| EXTRACT PROVIDED |
** Start **
In order to more closely examine why regulatory goals did not affect the magnitude of the late positivity response in the stigma condition, we correlated the amplitude of each individuals’ late positivity response when they were attempting to decrease their negative emotional response to stigmatized individuals with a measure of their implicit bias (IAT score) and explicit bias (self-reported negative emotional response to the stigmatized individuals in the passive viewing condition) toward the stigmatized targets using a Pearson’s bivariate correlation (because both implicit and explicit bias were normally distributed, as assessed by Kolmogorov-Smirnov tests; both ps = .20). We chose to examine the effect of bias on amplitude because explicit negative attitudes have been shown to predict changes in the ERP response (e.g., Hajcak & Nieuwenhuis, 2006). Moreover, previous fMRI research has demonstrated that the magnitude of activity in neural regions underlying cognitive control (e.g., the dorsolateral prefrontal cortex and the anterior cingulate cortex) is positively correlated with individual differences in implicit bias toward stigmatized individuals (Knutson Mah, Manly, & Grafman, 2007; Krendl, Kensinger & Ambady, 2012; Richeson et al., 2003). For both the implicit and explicit data, higher scores indicate a higher magnitude of bias.

Results revealed that the peak amplitude of the late positivity response in the decrease condition for stigmatized images was correlated with implicit, but not explicit, attitudes toward stigmatized individuals (r(20) = .44, p = .05; r(20) = −.37, p = .11, respectively). However, these results should be taken with caution given that the overall power is rather low, thereby increasing our risk of a Type II error.

Affect ratings

One possibility that emerged from the ERP results is that the stigma images may have elicited more varied negative affective responses as compared to the negative, non-stigmatized images. Alternatively, the stigma images may have been perceived to be more unusual relative to the negative, non-stigmatized images and control images, thereby resulting in heightened attention (which would be reflected in a heightened late positivity response). In order to examine these possibilities, we presented 21 undergraduates at Indiana University with all of images from the ERP task (presented in the same as during the ERP task). Each image was presented for 2 seconds in the absence of regulation prompts (passive viewing or decrease), and participants were then asked to rate: 1) how surprised they were to see that image (1 = not at all, 7 = very much); and 2) how strong their negative emotions were to the image (1 = very weak, 7 = very strong). Participants were asked to indicate (yes or no) whether the image elicited anger, contempt, disgust, distress, fear, guilty, pity, indifference, and unconcern. They were also given an option at the end of indicate whether the image elicited any other negative emotions not listed.
** End **
| COMPLETE THE FOLLOWING |
a) List every cited source in the stigma study excerpt, with its authors and year.
b) Copy the stigma study excerpt word for word from "Results revealed that" to "Type II error.".
The records are not needed for anything here.

| DATA SHOWN |
** Start **
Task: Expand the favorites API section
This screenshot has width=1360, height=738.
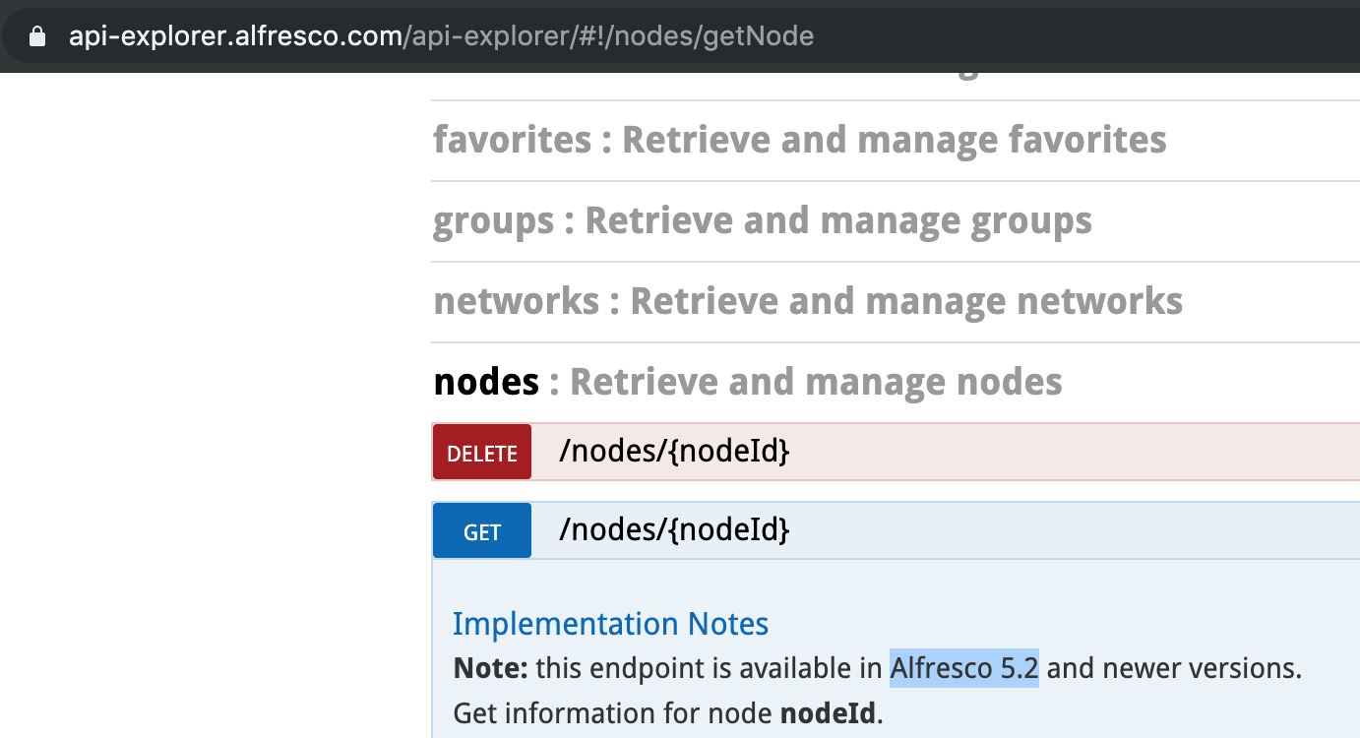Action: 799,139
** End **
** Start **
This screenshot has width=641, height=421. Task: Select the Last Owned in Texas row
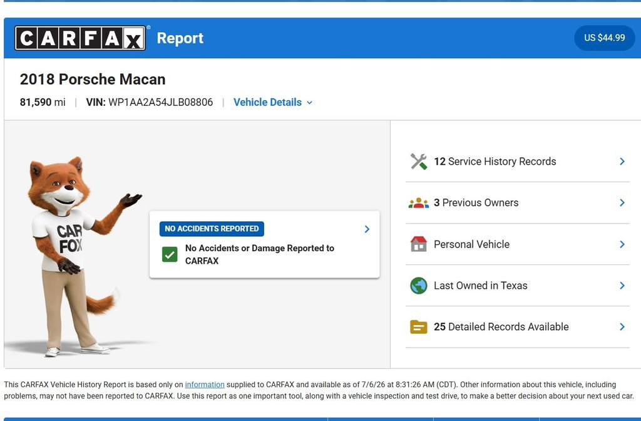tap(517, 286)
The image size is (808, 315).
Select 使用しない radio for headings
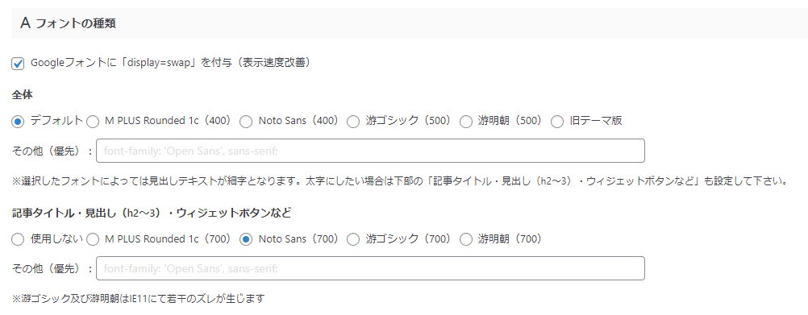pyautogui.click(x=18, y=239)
** End **
| RESULTS BY TASK |
a)
- Hajcak & Nieuwenhuis, 2006
- Knutson Mah, Manly, & Grafman, 2007
- Krendl, Kensinger & Ambady, 2012
- Richeson et al., 2003

b)
Results revealed that the peak amplitude of the late positivity response in the decrease condition for stigmatized images was correlated with implicit, but not explicit, attitudes toward stigmatized individuals (r(20) = .44, p = .05; r(20) = −.37, p = .11, respectively). However, these results should be taken with caution given that the overall power is rather low, thereby increasing our risk of a Type II error.